Systems and methods are disclosed herein, in accordance with one or more embodiments of the present invention, to provide distributed peak power tracking (PPT) techniques. For example, a distributed PPT solar power system is provided, in accordance with one embodiment, which yields increased power output while eliminating the disturbances caused by a conventional sun-tracking system. The distributed PPT solar power system may be employed, for example, to maximize the available power from a segmented solar panel array.

More specifically in accordance with an embodiment of the present invention, a power system includes a plurality of solar panels in a solar array, with each solar panel configured to receive illumination and produce a panel power output signal for a corresponding power converter. The power converters are configured to produce corresponding converted power output signals as a function of an operating point of the solar panels to provide an array power output signal.

In accordance with another embodiment of the present invention, a satellite includes a plurality of solar panels in a solar array configured to provide a plurality of panel power output signals for a PPT solar array power system. The PPT system includes a plurality of power converters, with each power converter corresponding to at least one of the solar panels and configured to receive the corresponding panel power output signals and produce a corresponding converted power output signal as a function of the operating point of the corresponding solar panels. The converted power output signals provide an array power output signal. A back off control unit may be included to provide a back off control signal to reduce the power provided by at least one of the power converters.

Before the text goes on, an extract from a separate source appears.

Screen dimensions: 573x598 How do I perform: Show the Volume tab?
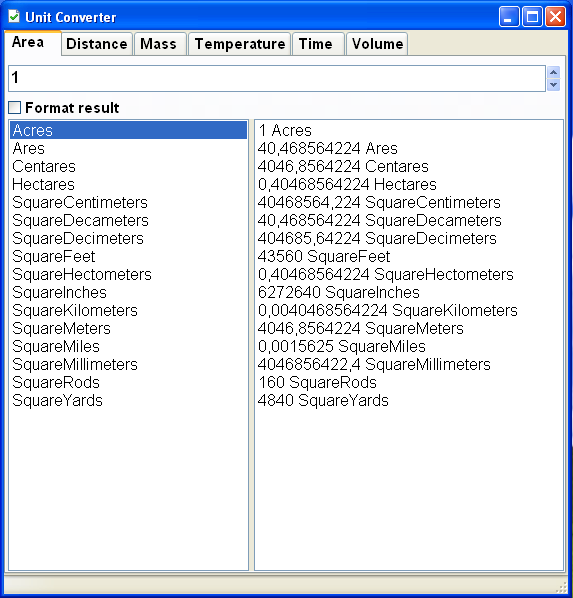click(377, 44)
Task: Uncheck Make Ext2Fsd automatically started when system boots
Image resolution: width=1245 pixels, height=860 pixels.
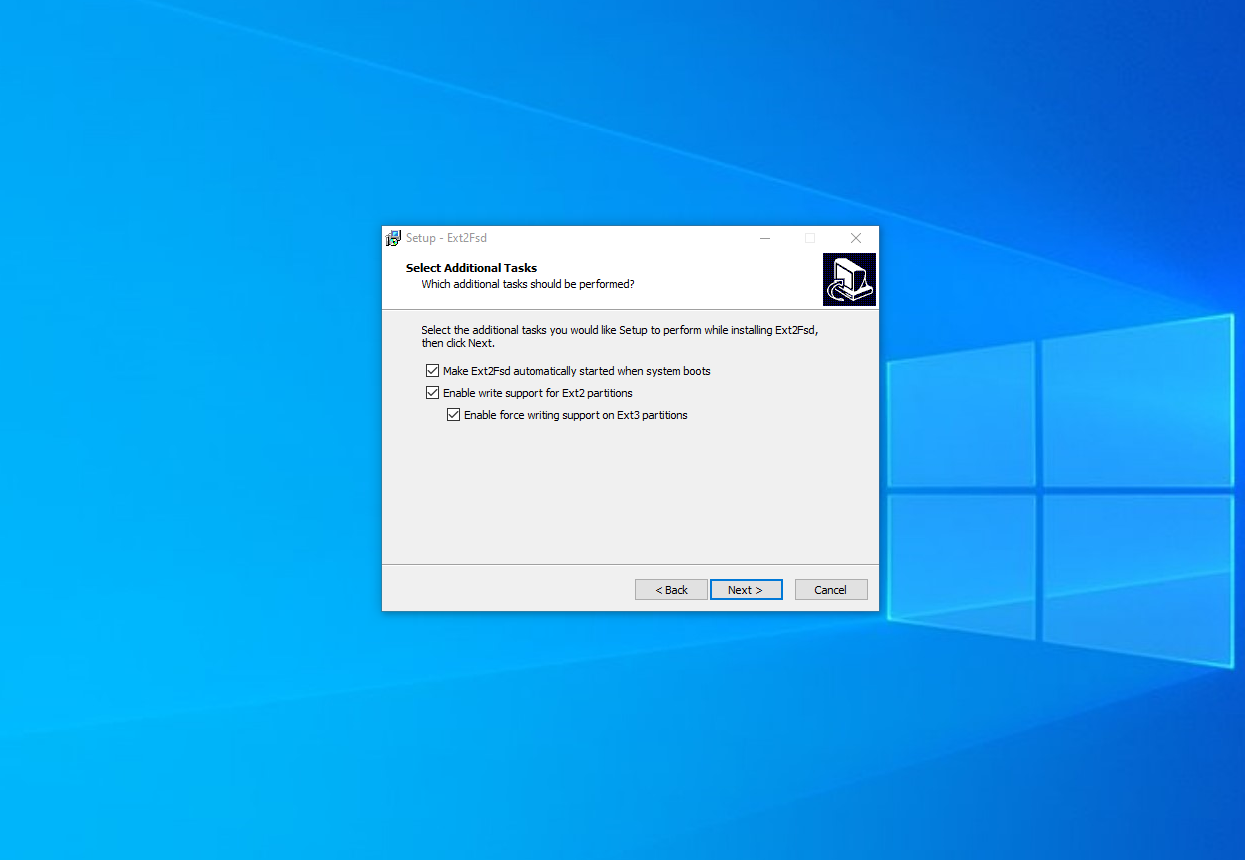Action: [x=432, y=370]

In accordance with another embodiment of the present invention, a method of operating a PPT solar power system includes receiving a plurality of solar panel power output signals from a plurality of solar panels in a solar array; converting the plurality of solar panel power output signals to a plurality of converted power output signals as a function of

corresponding operating points for the plurality of solar panels; and combining the plurality of converted power output signals into an array power output signal.

In accordance with another embodiment of the present invention, a method of using a peak power tracking (PPT) solar power system applied to a system of satellites is provided. The satellites may be launched over a period of many years such that the power available from newer satellites arising from the use of the PPT solar power system enhances the capability of the system of satellites such that launch dates or replenishment schedules may be stretched out or extended so as to minimize total system cost or alternatively increase total system capability beyond that available from traditional systems designed to accommodate only the guaranteed end-of-life solar array power requirements.

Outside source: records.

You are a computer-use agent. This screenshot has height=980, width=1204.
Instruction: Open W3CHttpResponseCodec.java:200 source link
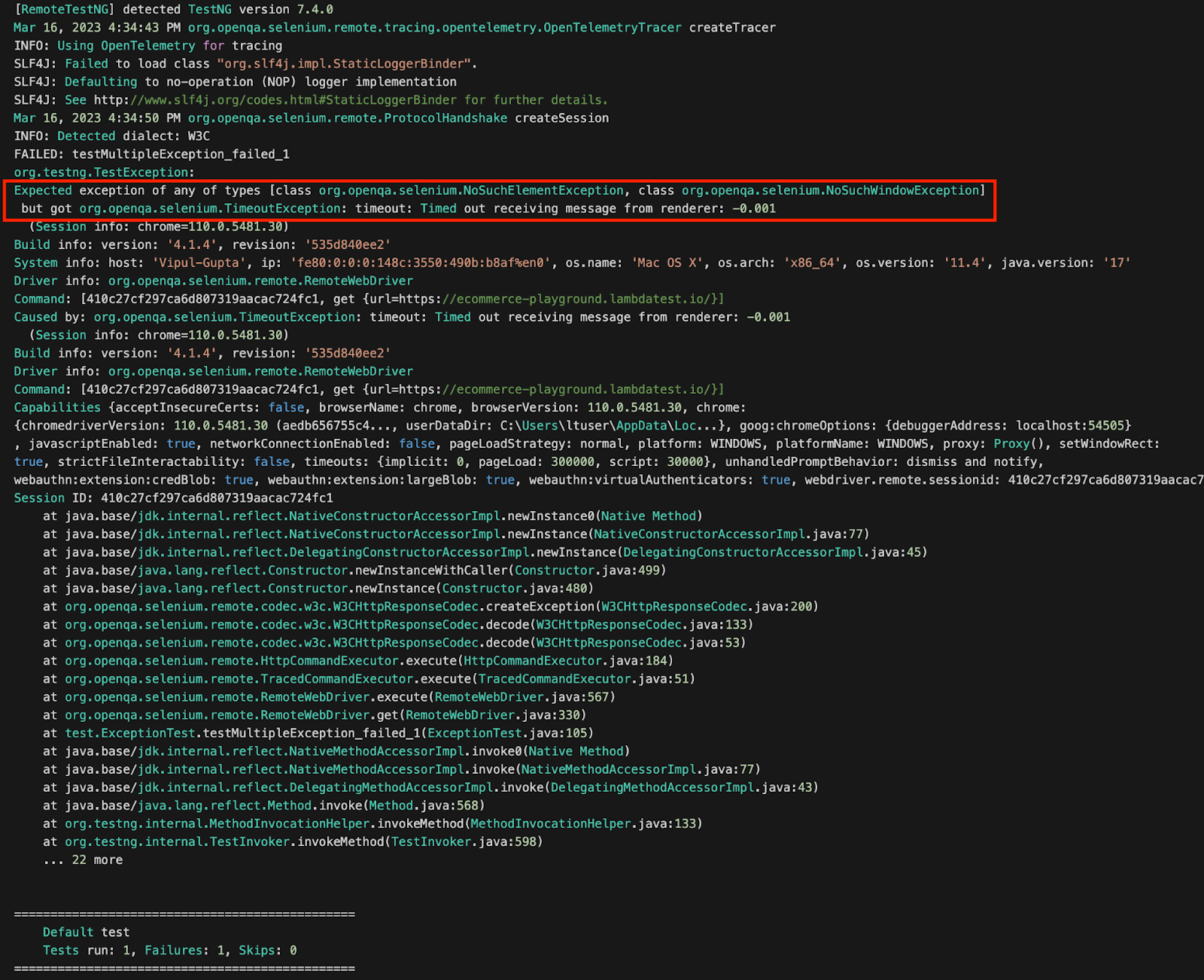click(707, 607)
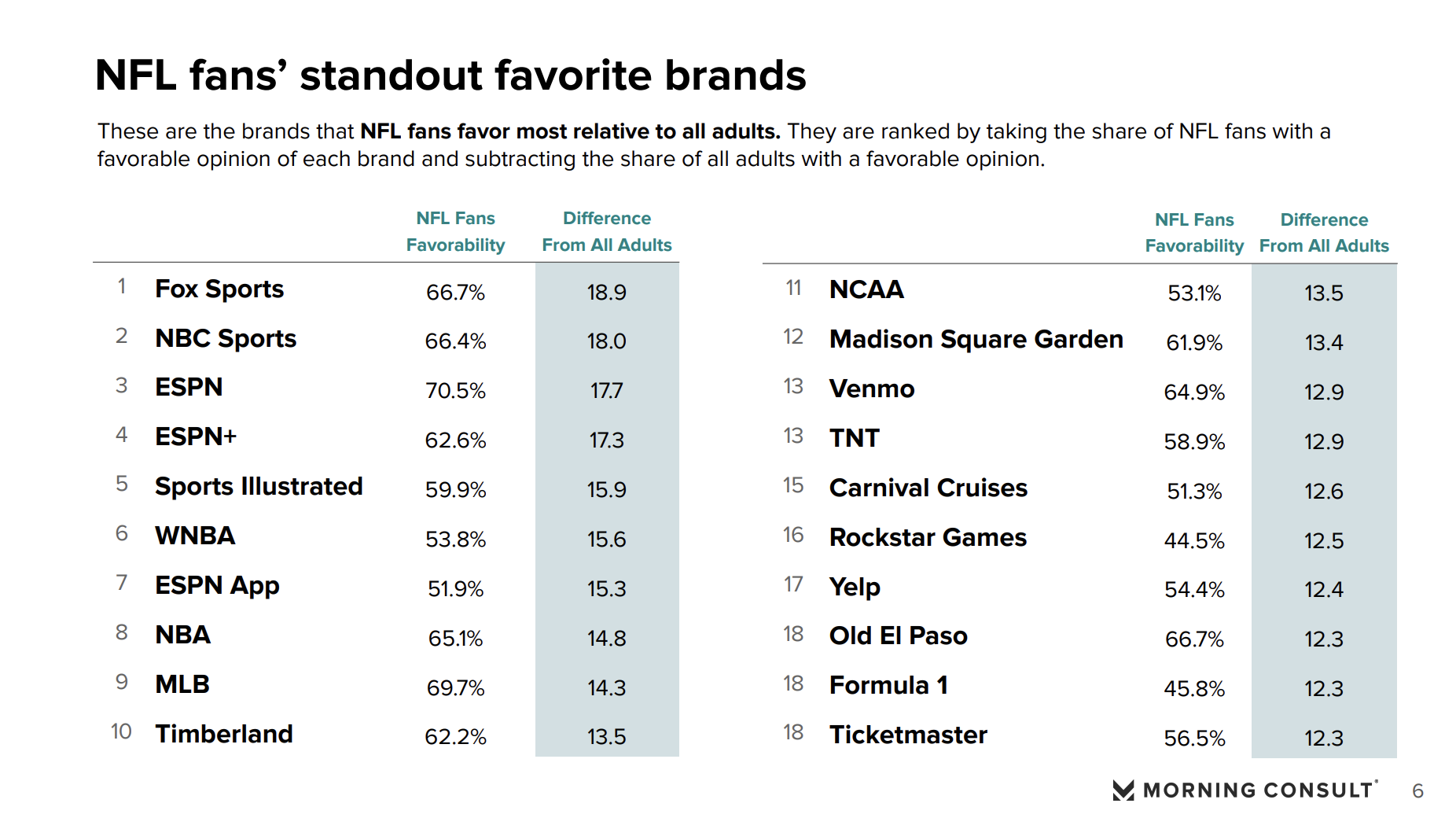
Task: Click the left table's Difference From All Adults header
Action: click(606, 231)
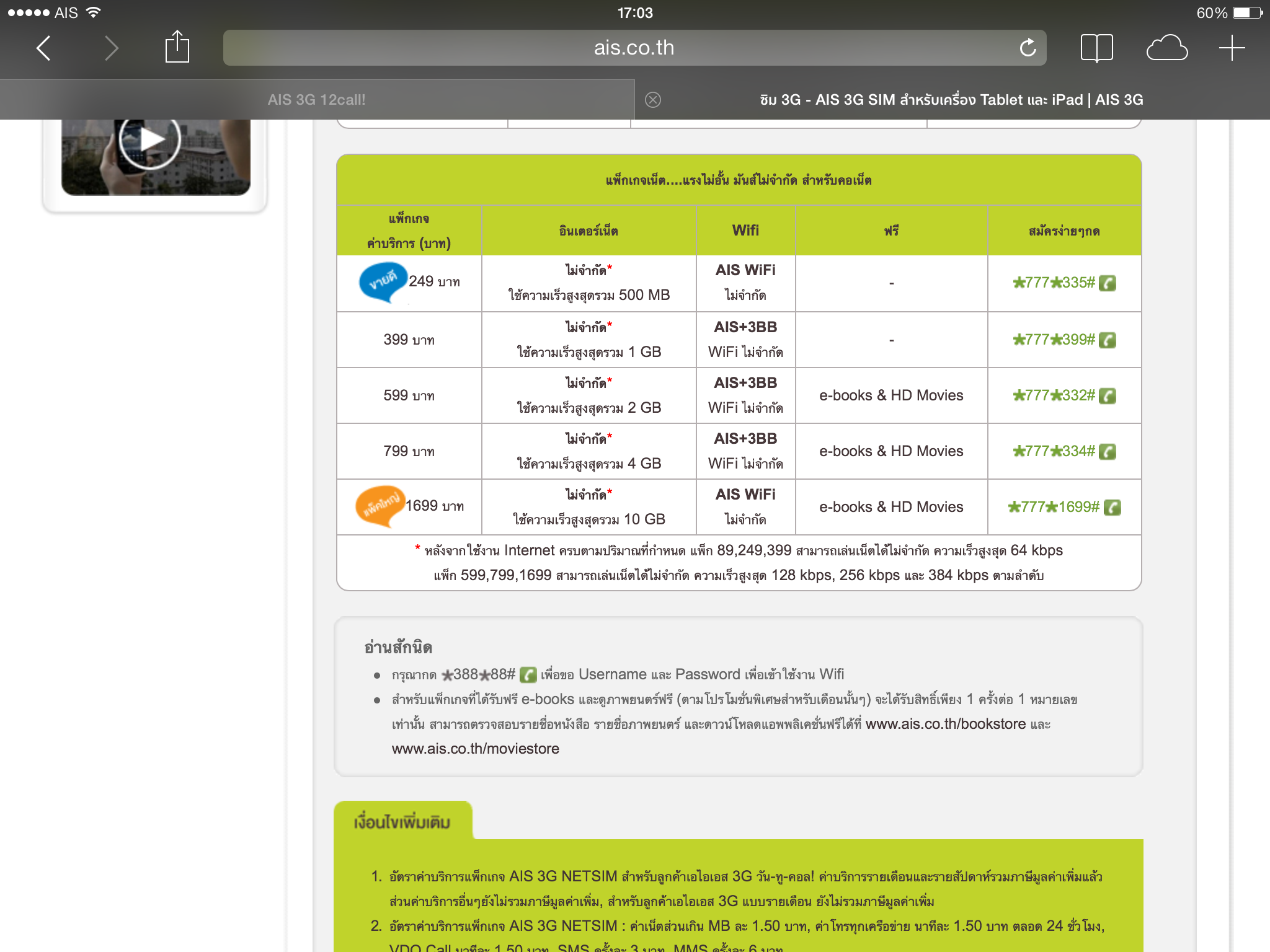Select the Tablet and iPad SIM tab
1270x952 pixels.
click(x=951, y=100)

The scope of the present invention is defined by the claims, which are incorporated into this section by reference. A more complete understanding of embodiments of the present invention will be afforded to those skilled in the art, as well as a realization of additional advantages thereof, by a consideration of the following detailed description. Reference will be made to the appended sheets of drawings that will first be described briefly.

BRIEF DESCRIPTION OF THE DRAWINGS

FIG. 1 shows a satellite having a solar array configuration requiring a sun-tracking system, where the solar array is mounted on extended wings with a plurality of the solar panels oriented in the same direction, in accordance with an embodiment of the present invention.

FIG. 2 shows a satellite having a peak power tracking (PPT) solar array power system that receives power from a plurality of solar panels set at different angular positions with respect to the satellite body, in accordance with an embodiment of the present invention.

FIG. 3 shows a block diagram view of an exemplary PPT solar array power system for receiving power from a plurality of solar panel segments and providing a power output to a battery or regulated voltage bus, in accordance with an embodiment of the present invention.

FIG. 4 shows a block diagram of an exemplary current-mode pulse width modulator (PWM) DC/DC converter, in accordance with an embodiment of the present invention.

FIG. 5 shows an exemplary table of values illustrating the percentage improvement for a distributed peak power tracking (PPT) solar power system compared with a traditional fixed output solar power system, in accordance with an embodiment of the present invention.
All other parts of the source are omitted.